Please copy the records below word for word, leaving the pictures out of your copy.

**INPUT**
******
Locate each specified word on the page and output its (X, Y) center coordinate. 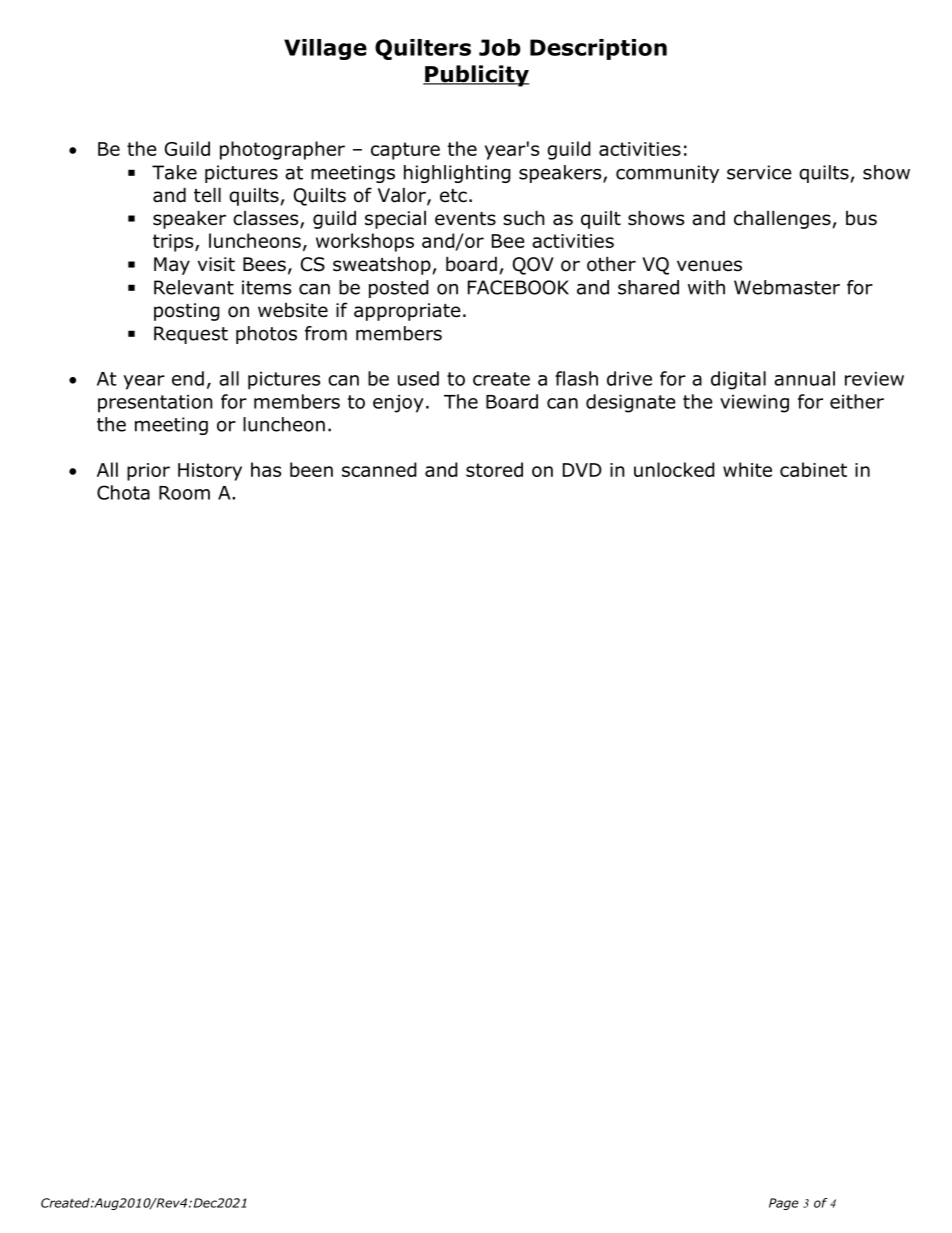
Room (184, 493)
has (266, 469)
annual (804, 378)
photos (266, 335)
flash (576, 378)
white (747, 469)
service (759, 172)
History (210, 472)
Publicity (476, 76)
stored (494, 469)
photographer (282, 150)
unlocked (674, 469)
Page (784, 1204)
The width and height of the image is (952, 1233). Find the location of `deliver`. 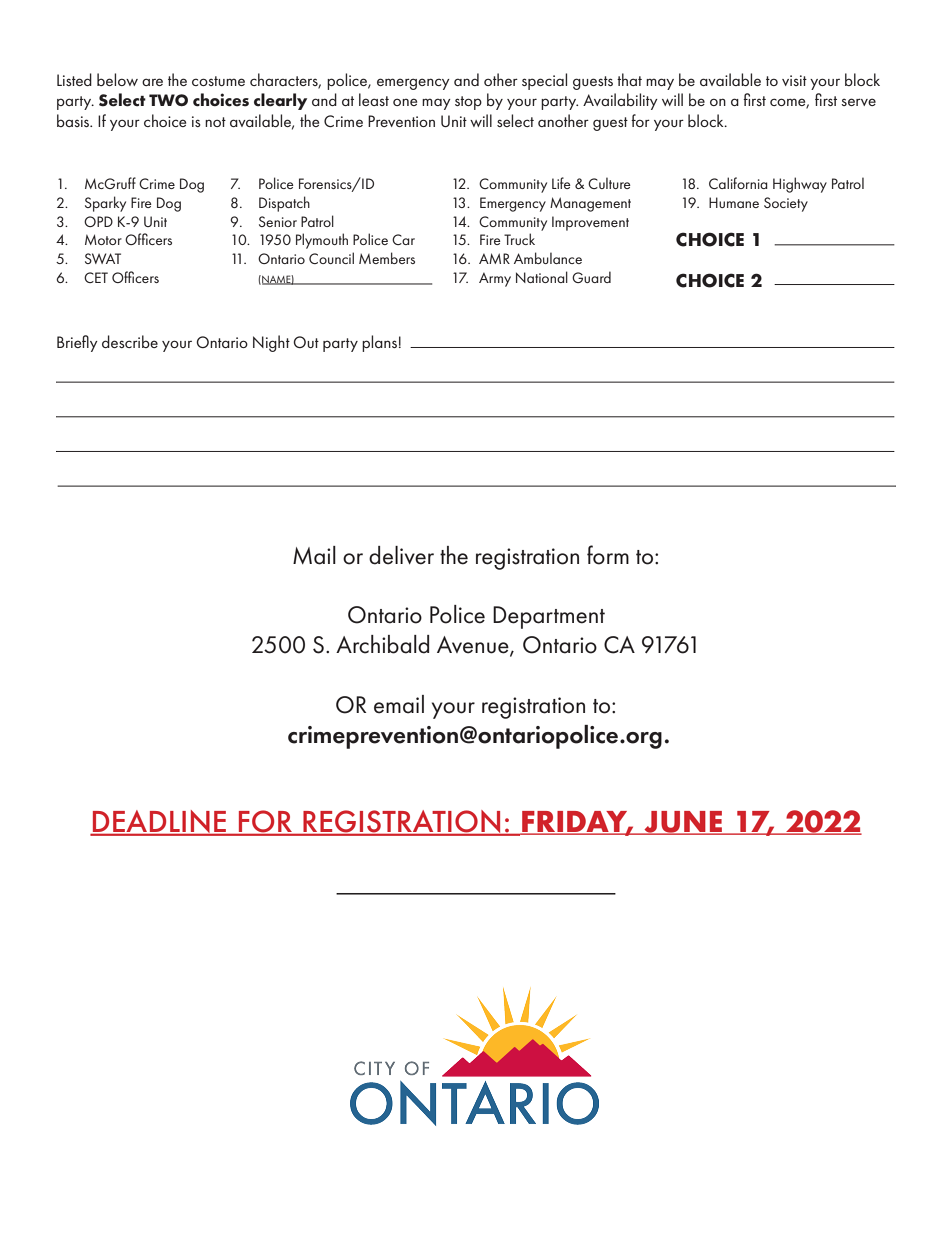

deliver is located at coordinates (401, 555).
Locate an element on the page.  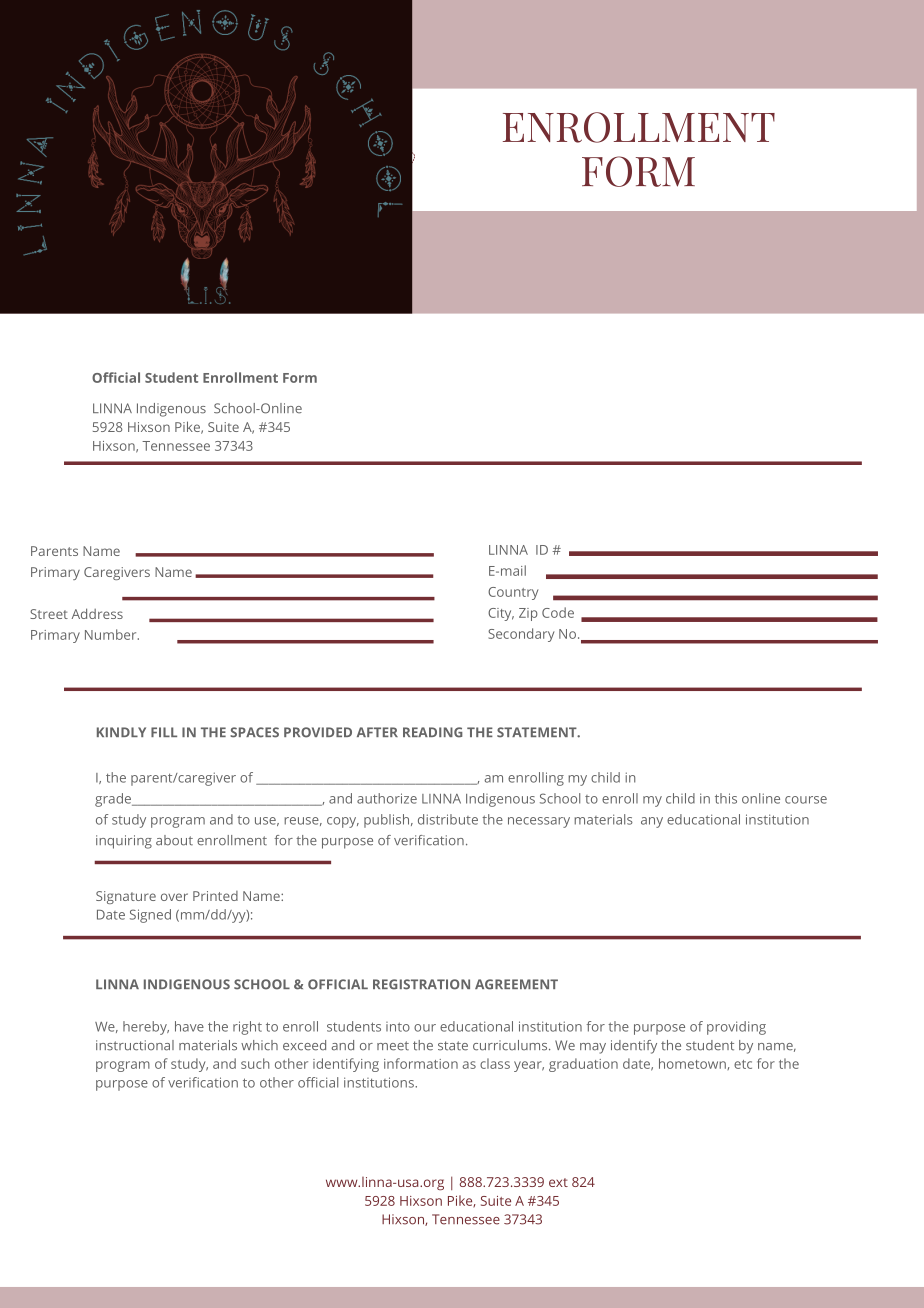
this is located at coordinates (726, 798).
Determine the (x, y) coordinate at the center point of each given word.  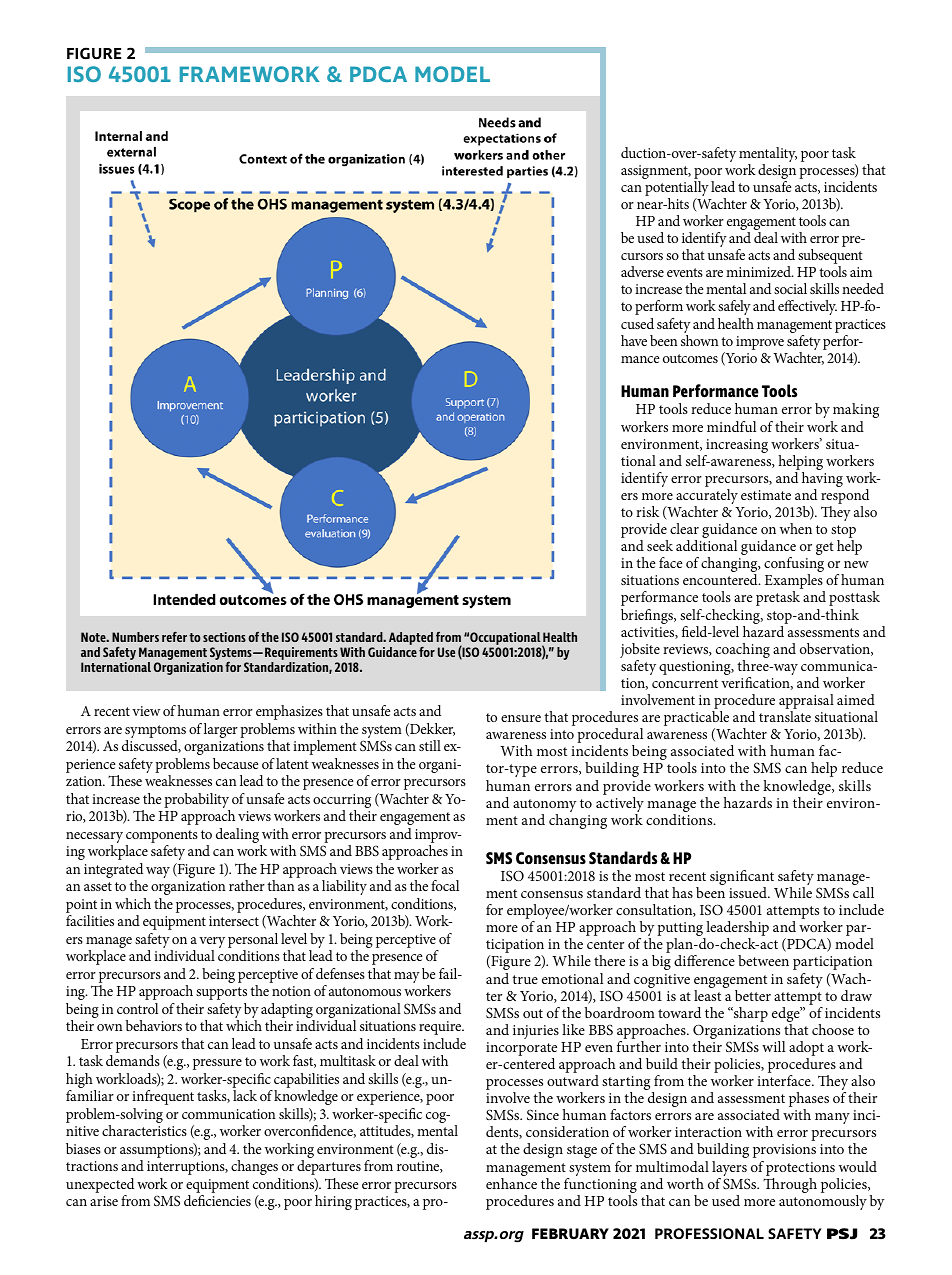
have (634, 340)
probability (197, 802)
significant (742, 879)
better (753, 995)
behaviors (154, 1025)
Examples (795, 583)
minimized (759, 271)
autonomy (544, 807)
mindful (731, 426)
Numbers (135, 637)
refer (174, 636)
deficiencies (217, 1200)
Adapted (411, 639)
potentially (677, 190)
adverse (642, 271)
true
******
**WRITTEN REPLY**
Locate each specified word on the page and output its (X, Y) center coordinate. 
Room (184, 493)
has (266, 469)
annual (804, 378)
photos (266, 335)
flash (576, 378)
white (747, 469)
service (759, 172)
History (210, 472)
Publicity (476, 76)
stored (494, 469)
photographer (282, 150)
unlocked (674, 469)
Page (784, 1204)
The width and height of the image is (952, 1233). Find the location of `deliver`. 

deliver is located at coordinates (401, 555).
Locate an element on the page.  
this is located at coordinates (726, 798).
Determine the (x, y) coordinate at the center point of each given word.  
have (634, 340)
probability (197, 802)
significant (742, 879)
better (753, 995)
behaviors (154, 1025)
Examples (795, 583)
minimized (759, 271)
autonomy (544, 807)
mindful (731, 426)
Numbers (135, 637)
refer (174, 636)
deficiencies (217, 1200)
Adapted (411, 639)
potentially (677, 190)
adverse (642, 271)
true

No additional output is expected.